*WHAT YOU SHOULD DO*. In your reply, write out the records exactly, each line intact.

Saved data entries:
----------------
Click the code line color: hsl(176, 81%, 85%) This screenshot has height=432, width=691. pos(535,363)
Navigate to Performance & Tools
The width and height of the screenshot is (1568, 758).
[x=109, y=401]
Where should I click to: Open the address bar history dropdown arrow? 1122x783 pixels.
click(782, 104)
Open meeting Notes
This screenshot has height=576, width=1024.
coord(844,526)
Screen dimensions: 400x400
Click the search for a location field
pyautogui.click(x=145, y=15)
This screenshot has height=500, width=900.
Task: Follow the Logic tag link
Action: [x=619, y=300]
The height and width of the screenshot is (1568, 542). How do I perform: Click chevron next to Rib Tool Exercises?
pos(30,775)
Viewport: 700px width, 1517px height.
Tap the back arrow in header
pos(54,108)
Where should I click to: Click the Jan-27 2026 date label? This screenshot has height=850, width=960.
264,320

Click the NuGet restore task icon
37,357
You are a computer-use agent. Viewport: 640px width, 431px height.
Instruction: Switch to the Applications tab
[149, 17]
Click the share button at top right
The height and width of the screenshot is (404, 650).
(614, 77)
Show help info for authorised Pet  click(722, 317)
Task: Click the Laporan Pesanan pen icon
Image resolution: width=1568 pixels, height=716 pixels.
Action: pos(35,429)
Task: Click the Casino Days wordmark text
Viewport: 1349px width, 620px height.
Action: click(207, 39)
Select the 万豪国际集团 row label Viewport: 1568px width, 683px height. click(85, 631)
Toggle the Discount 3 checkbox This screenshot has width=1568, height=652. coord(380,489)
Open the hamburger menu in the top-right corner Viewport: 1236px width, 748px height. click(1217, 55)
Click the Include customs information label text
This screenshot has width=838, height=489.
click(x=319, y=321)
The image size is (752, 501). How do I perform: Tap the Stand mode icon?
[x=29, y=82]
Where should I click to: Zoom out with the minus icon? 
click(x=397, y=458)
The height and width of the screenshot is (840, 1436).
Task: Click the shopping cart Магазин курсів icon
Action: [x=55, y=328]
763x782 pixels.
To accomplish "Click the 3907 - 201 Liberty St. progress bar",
----------------
*WRITTEN ANSWER*.
Click the code line color: hsl(176, 81%, 85%) This screenshot has height=432, width=691. pos(535,363)
Navigate to Performance & Tools
The width and height of the screenshot is (1568, 758).
[x=109, y=401]
Where should I click to: Open the address bar history dropdown arrow? 1122x783 pixels.
click(782, 104)
Open meeting Notes
This screenshot has height=576, width=1024.
coord(844,526)
Screen dimensions: 400x400
Click the search for a location field
pyautogui.click(x=145, y=15)
This screenshot has height=500, width=900.
Task: Follow the Logic tag link
Action: [x=619, y=300]
The height and width of the screenshot is (1568, 542). How do I perform: Click chevron next to Rib Tool Exercises?
pos(30,775)
Viewport: 700px width, 1517px height.
Tap the back arrow in header
pos(54,108)
Where should I click to: Click the Jan-27 2026 date label? This screenshot has height=850, width=960.
264,320

Click the NuGet restore task icon
37,357
You are a computer-use agent. Viewport: 640px width, 431px height.
Instruction: Switch to the Applications tab
[149, 17]
Click the share button at top right
The height and width of the screenshot is (404, 650).
(614, 77)
Show help info for authorised Pet  click(722, 317)
Task: Click the Laporan Pesanan pen icon
Image resolution: width=1568 pixels, height=716 pixels.
Action: pos(35,429)
Task: Click the Casino Days wordmark text
Viewport: 1349px width, 620px height.
Action: click(207, 39)
Select the 万豪国际集团 row label Viewport: 1568px width, 683px height. click(85, 631)
Toggle the Discount 3 checkbox This screenshot has width=1568, height=652. coord(380,489)
Open the hamburger menu in the top-right corner Viewport: 1236px width, 748px height. click(1217, 55)
Click the Include customs information label text
This screenshot has width=838, height=489.
click(x=319, y=321)
The image size is (752, 501). How do I perform: Tap the Stand mode icon?
[x=29, y=82]
Where should I click to: Zoom out with the minus icon? 
click(x=397, y=458)
The height and width of the screenshot is (840, 1436).
Task: Click the shopping cart Магазин курсів icon
Action: [x=55, y=328]
763x782 pixels.
To accomplish "Click the 3907 - 201 Liberty St. progress bar",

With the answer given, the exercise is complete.